### Problem requirements:
Go through the entries below and return every line that contains "computer".

Dataset entries
■ ■ ■ ■

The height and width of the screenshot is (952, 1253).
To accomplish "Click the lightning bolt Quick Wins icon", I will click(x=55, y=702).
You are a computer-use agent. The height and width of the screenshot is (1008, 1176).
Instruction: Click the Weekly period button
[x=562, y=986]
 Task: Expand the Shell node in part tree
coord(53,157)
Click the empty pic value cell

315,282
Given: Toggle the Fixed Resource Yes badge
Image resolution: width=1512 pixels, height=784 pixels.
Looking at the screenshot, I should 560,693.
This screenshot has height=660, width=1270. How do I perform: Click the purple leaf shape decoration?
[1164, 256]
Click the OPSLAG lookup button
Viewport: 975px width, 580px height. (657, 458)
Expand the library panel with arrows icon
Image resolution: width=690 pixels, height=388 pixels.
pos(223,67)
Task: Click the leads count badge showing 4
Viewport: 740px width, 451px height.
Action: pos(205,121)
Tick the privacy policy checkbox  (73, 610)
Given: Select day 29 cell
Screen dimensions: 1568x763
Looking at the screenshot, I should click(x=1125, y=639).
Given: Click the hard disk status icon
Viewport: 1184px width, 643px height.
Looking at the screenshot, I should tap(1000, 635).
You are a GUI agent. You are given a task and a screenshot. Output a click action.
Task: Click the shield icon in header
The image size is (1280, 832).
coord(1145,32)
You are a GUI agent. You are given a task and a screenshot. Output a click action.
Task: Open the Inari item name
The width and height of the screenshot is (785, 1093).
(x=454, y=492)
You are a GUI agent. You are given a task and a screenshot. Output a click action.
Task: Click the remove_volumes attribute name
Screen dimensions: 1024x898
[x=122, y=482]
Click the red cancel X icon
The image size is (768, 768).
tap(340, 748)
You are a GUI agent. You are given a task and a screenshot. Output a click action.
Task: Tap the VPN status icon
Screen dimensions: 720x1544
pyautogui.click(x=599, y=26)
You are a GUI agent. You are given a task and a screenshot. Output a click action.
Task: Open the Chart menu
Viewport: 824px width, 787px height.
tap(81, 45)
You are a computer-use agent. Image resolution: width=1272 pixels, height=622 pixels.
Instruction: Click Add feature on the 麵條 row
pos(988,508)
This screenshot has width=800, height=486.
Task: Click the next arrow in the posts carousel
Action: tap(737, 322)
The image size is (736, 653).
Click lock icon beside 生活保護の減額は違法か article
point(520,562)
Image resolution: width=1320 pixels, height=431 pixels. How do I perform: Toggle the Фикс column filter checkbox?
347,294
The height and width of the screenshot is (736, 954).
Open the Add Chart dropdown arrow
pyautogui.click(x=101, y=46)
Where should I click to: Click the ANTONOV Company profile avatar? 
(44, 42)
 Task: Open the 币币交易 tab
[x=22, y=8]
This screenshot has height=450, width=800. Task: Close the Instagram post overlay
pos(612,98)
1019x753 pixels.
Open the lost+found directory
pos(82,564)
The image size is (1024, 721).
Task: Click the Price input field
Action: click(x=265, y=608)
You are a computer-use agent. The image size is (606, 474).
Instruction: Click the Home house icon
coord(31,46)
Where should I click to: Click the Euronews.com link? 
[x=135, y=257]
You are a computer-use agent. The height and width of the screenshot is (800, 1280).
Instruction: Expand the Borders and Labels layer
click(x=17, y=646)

■ ■ ■ ■

### Solution:
You are a computer-use agent. The height and width of the screenshot is (1008, 1176).
You are a computer-use agent. Image resolution: width=1272 pixels, height=622 pixels.
You are a computer-use agent. The image size is (606, 474).
You are a computer-use agent. The height and width of the screenshot is (800, 1280).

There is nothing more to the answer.